Keyword muting for anti-harassment and content filtering


hi! it’s me again with another feature request, one back from the grave, really.

keyword muting · Issue #694 · tootsuite/mastodon · GitHub this is the latest request and the issue that can be looked at for it, but i have some things to say separate from this.

first: i requested this LONG before that issue, but if i recall correctly the issue was closed. the argument for this, was that the regex filter did it for us.

there are a few issues with this, first of all that regex is not something most users will know, hell most WON’T know it, in the grand scheme of things, only coder types will know what regex is, let alone if they know the syntax.

the syntax may be simple, but it is still a huge accessibility issue.

moving on from that, this is only applied to your home timeline, and does not take into account content warnings, a feature that is generally a stop-gap for this same issue, when the party is considerate enough to tag things.

so now that i have convinced you this is not sufficient, let me outline how to make a powerful user interface and feature for this necessary feature.

there should be a section of UI for this, presumably in the settings. the naming is a bit tricky but i would name it “filtering”. this UI should act like a set of pairs, namely, a keyword to filter, and the exact filtering options set. below, i will outline the different options that can be selected and defined.

the sections would look something like this, once you selected a keyword that preexists, or added one yourself.

hide [keyword] from timelines

  • not at all
  • behind a content warning
  • entirely

hide [keyword] from notifications

  • not at all
  • behind a content warning
  • entirely

hide [keyword] from user profiles

  • not at all
  • behind a content warning
  • entirely

EDIT: alongside this, a text box marked “content warning text” so you can, for example, label the word “stupid” as “ableism” in the content warning, to better avoid unnecessary hurt.

the “behind a content warning” feature is outlined here: Dynamically added content warnings for muted keywords, long posts, and animated imagery

Dynamically added content warnings for muted keywords, long posts, and animated imagery
Dynamically added content warnings for muted keywords, long posts, and animated imagery

It sounds like you are proposing a more simplified interface for the regex filter feature.
I think this could be implemented as a regex constructor without having to significantly modify the client or server. It would also have the added benefit or partially exposing the more powerful feature.
We could probably expose the most common regex options as checkboxes. Maybe ‘match inside words’ is desirable or something. Then it populates into the regex filter box. You could also, I guess, hide this… but regex is cool :<

I do think that we should give an indication of how many posts are being hidden by these selectors though. It could be pretty easy to accidentally enter just a comma or something and inadvertently filter out half of your new messages. I’m envisioning a number badge next to the affected TL that you can click and get a timeline of filtered toots with content warnings. The content warnings would just be the filter that matched, that way you don’t get exposed to any of the content but you can still easily scroll through them if you lost that thing your friend sent ya to a tag that inadvertently matched it.

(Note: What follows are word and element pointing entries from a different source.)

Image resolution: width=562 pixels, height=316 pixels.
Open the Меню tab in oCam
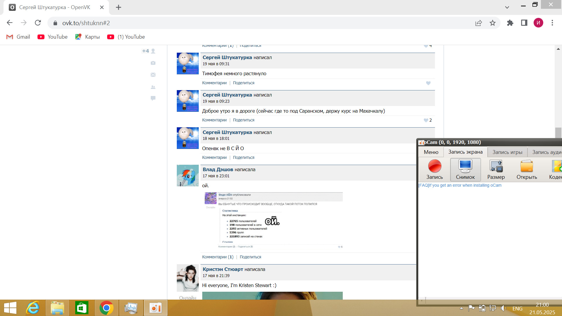coord(431,152)
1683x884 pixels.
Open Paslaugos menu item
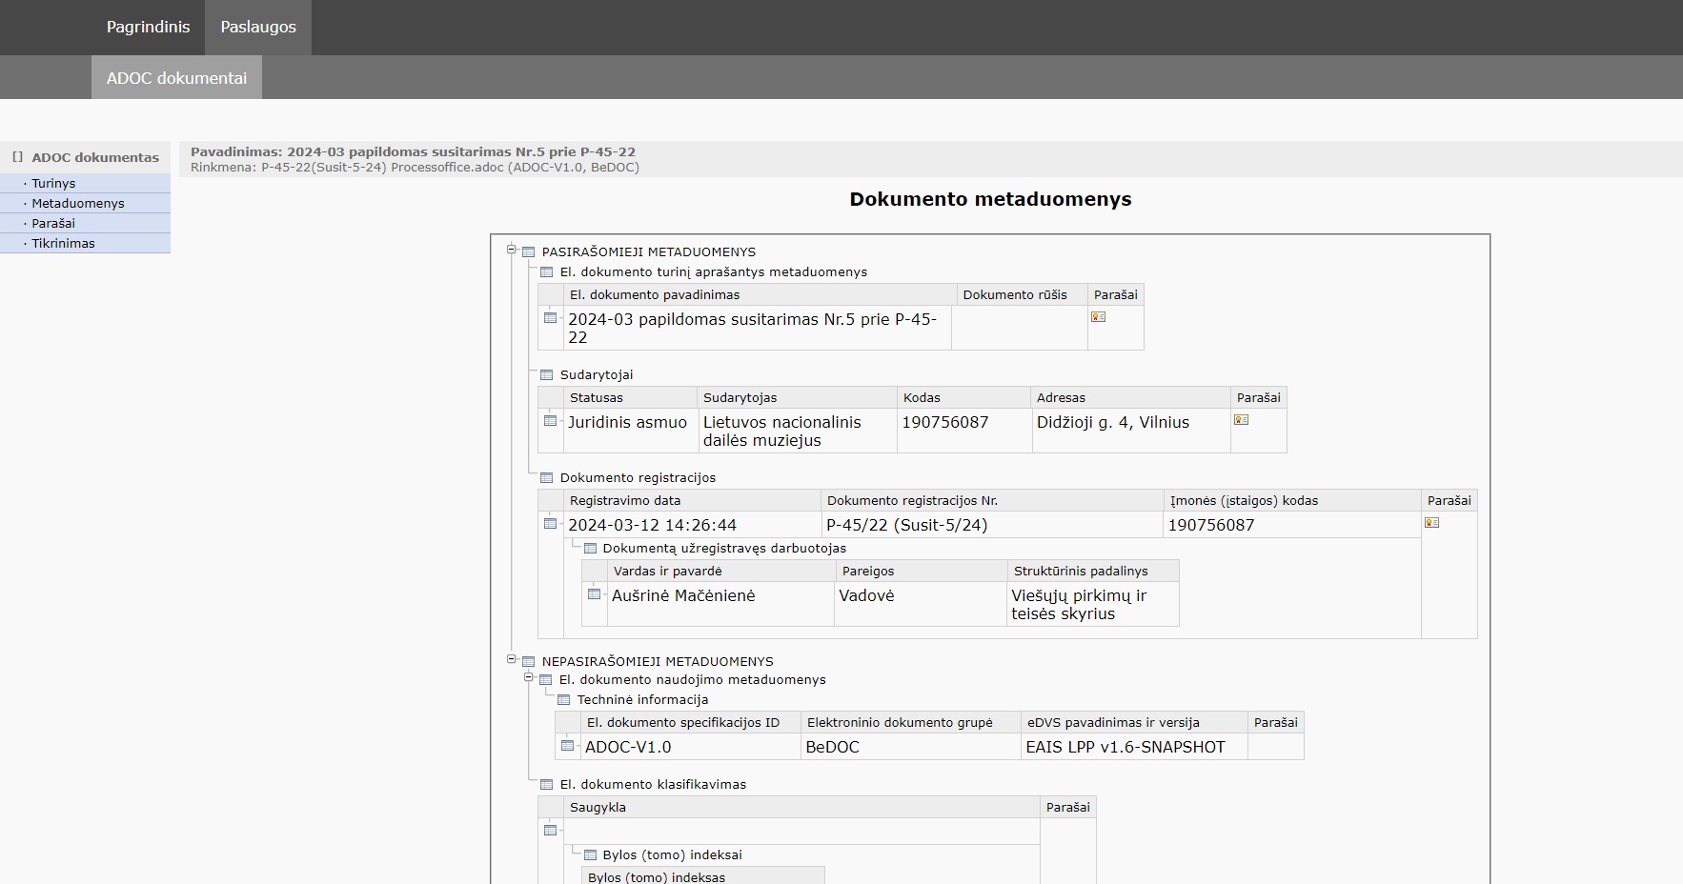tap(258, 27)
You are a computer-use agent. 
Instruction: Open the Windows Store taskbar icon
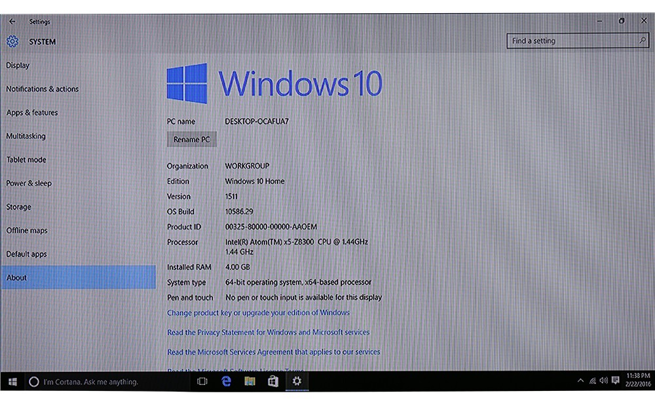point(273,381)
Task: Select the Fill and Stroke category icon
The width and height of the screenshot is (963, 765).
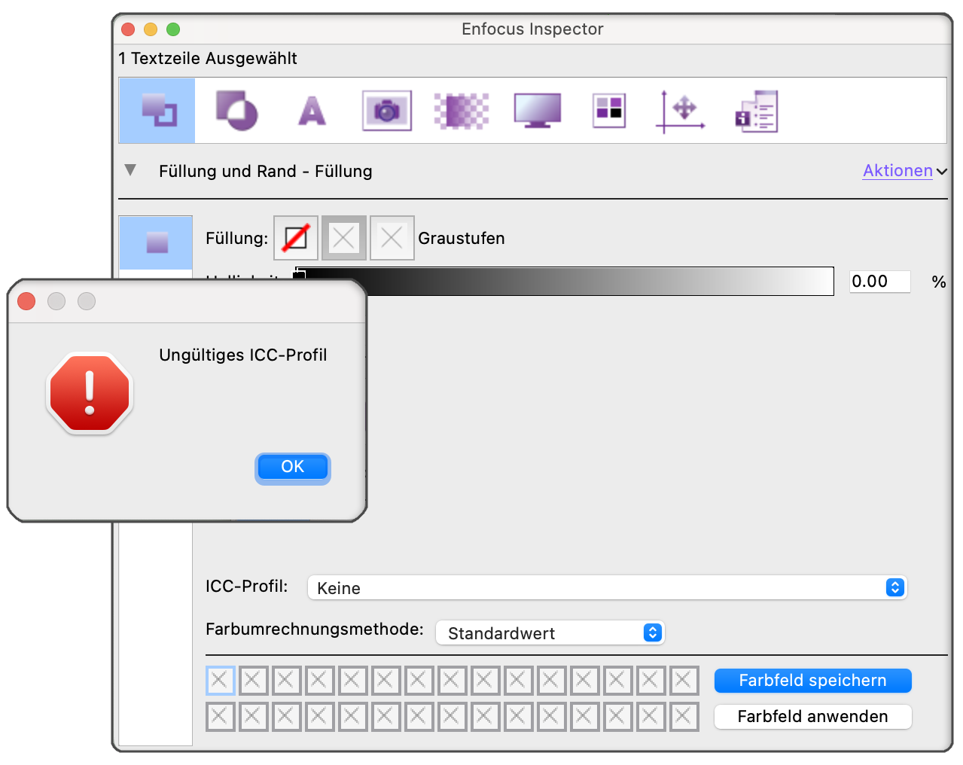Action: (157, 111)
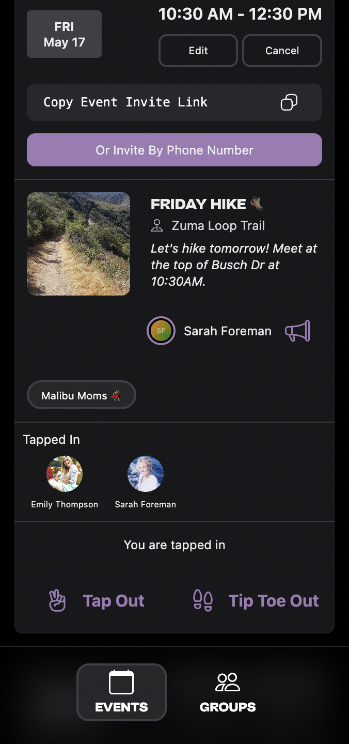This screenshot has width=349, height=744.
Task: Click the location pin icon
Action: 157,226
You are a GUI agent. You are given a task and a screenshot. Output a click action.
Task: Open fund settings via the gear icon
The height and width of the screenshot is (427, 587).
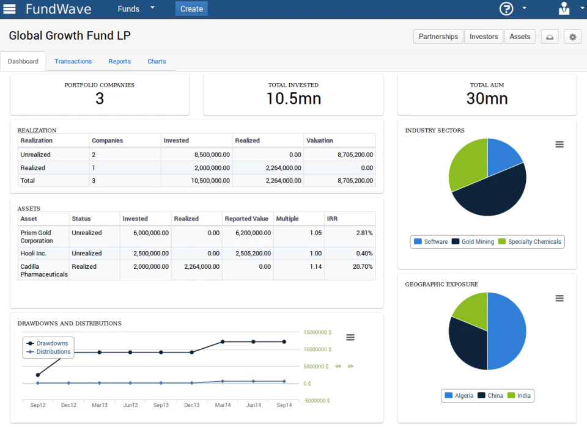coord(572,37)
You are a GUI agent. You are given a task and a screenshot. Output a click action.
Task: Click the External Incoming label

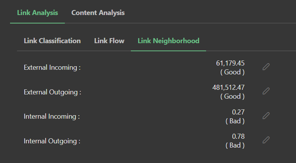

To be clear, I’m aware that the regex feature doesn’t apply to the global TL and doesn’t search CWs, but I think it provides a useful basis to start from.

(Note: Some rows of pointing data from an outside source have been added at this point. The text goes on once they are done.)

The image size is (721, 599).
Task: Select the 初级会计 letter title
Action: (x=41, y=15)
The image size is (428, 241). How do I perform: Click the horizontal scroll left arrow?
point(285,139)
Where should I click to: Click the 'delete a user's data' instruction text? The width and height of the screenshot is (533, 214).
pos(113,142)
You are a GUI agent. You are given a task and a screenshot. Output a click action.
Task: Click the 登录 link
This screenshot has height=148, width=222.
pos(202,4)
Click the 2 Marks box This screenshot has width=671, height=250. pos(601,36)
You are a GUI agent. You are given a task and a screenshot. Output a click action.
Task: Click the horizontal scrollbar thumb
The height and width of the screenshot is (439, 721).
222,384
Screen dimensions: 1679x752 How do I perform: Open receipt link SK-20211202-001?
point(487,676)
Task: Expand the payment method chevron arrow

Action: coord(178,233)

Regex might be cool, as a user I have no idea what regex is and don’t believe these frankly essential features should be locked behind an entry barrier.

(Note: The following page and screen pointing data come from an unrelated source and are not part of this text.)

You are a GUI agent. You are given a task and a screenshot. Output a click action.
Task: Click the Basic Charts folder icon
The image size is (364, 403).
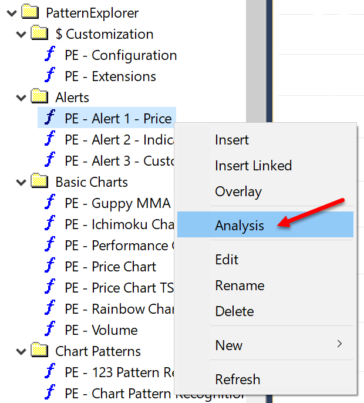tap(39, 182)

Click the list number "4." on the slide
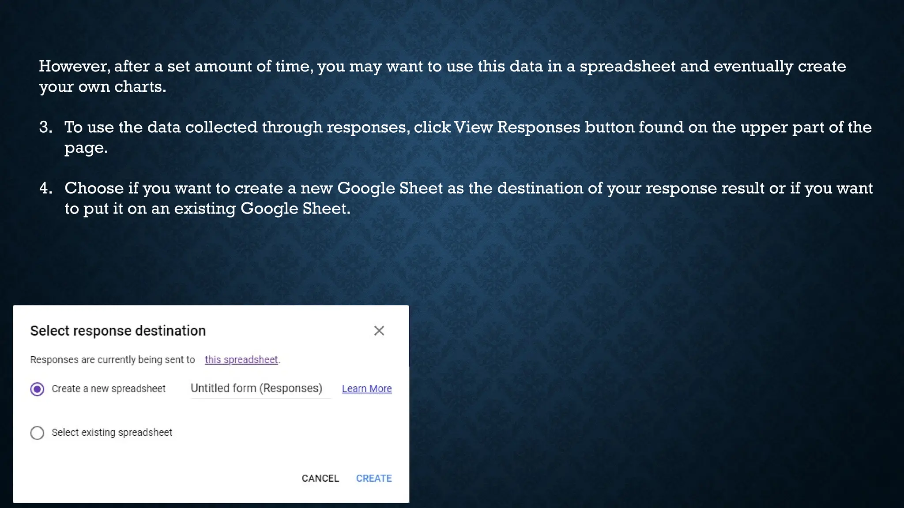(x=45, y=188)
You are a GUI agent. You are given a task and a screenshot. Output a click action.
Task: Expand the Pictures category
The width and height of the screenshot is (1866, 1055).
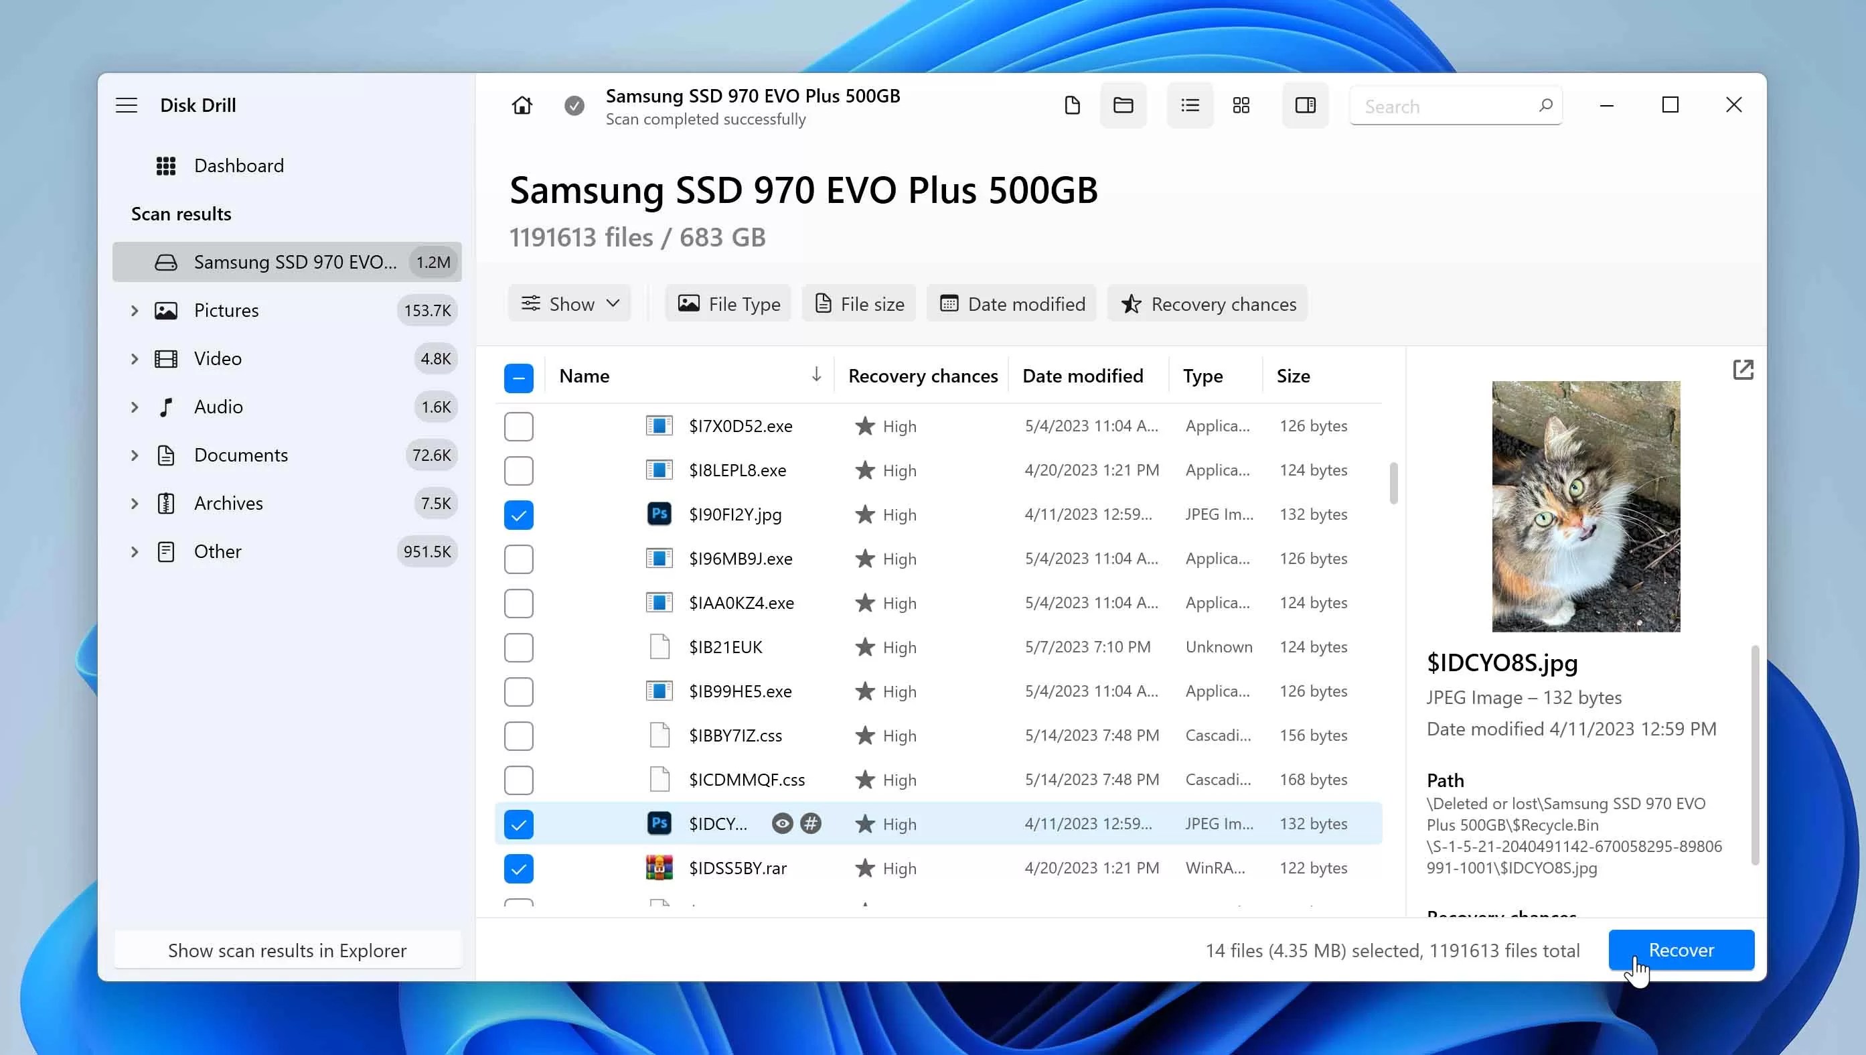click(x=135, y=310)
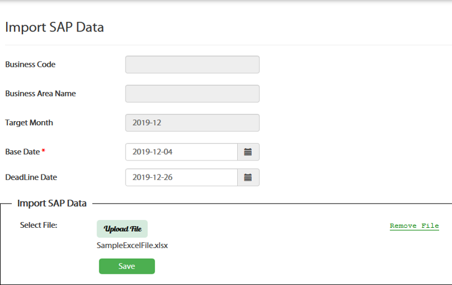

the fault here is simply one of depth.

without extending the regex language/syntax, you need six text boxes and a sentence before each of them to support the ability to filter seperately from notifications, timelines, and user profiles, all of which are part of the suggested feature.

regex as it exists now does not even fill the role of one of those six text boxes. as such it could be extended to fill all the different aspects of this feature, but it still requires this deep UI for users who do not want to struggle their way through learning regex and handling six textboxes.

a bunch of radio buttons and a single text box for the keyword is just so much more easy to understand for a user. i am not saying the regex shouldn’t be expanded to meet all the roles this feature needs to fill, but from what i have heard, the regex feature is more often used to search one’s own timeline for things they lost track of and want to reread/look at a link in.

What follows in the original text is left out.